What is being asked: Images are not wanted; transcribe the rest of the listing exactly.

Records to process:
========================

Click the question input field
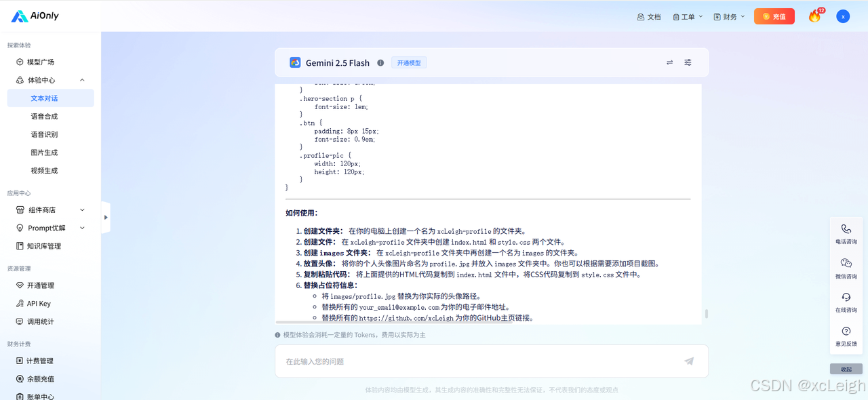 click(475, 361)
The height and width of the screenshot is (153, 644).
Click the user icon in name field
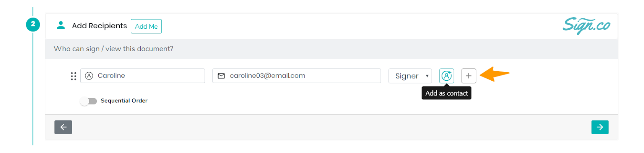pyautogui.click(x=89, y=76)
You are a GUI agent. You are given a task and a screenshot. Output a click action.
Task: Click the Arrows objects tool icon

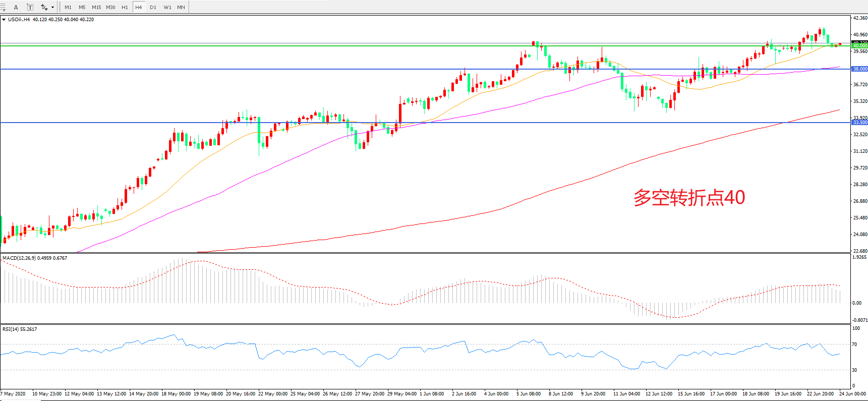(44, 7)
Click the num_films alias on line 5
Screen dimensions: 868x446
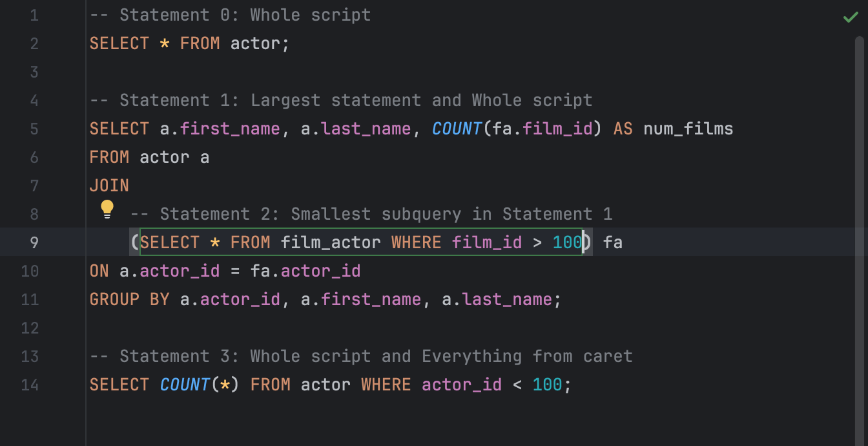click(688, 129)
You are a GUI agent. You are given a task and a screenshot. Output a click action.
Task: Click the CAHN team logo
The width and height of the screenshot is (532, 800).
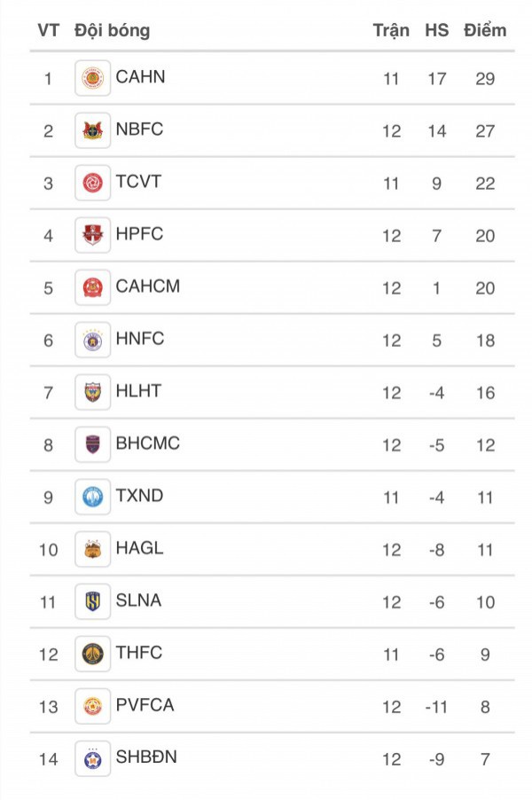pyautogui.click(x=92, y=78)
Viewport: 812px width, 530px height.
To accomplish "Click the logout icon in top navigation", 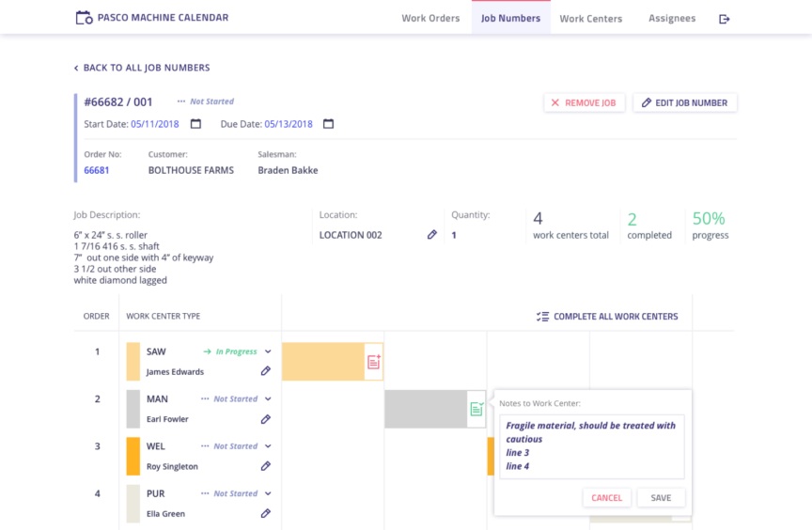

========================

Answer to this problem:
Click the question input field
 click(475, 361)
The height and width of the screenshot is (153, 644).
Click the user icon in name field
pyautogui.click(x=89, y=76)
You are a GUI agent. You are given a task and a screenshot. Output a click action.
Task: Click the Arrows objects tool icon

(44, 7)
Click the num_films alias on line 5
Screen dimensions: 868x446
click(688, 129)
You are a GUI agent. You are given a task and a screenshot. Output a click action.
Task: Click the CAHN team logo
The width and height of the screenshot is (532, 800).
pyautogui.click(x=92, y=78)
Viewport: 812px width, 530px height.
To accomplish "Click the logout icon in top navigation", 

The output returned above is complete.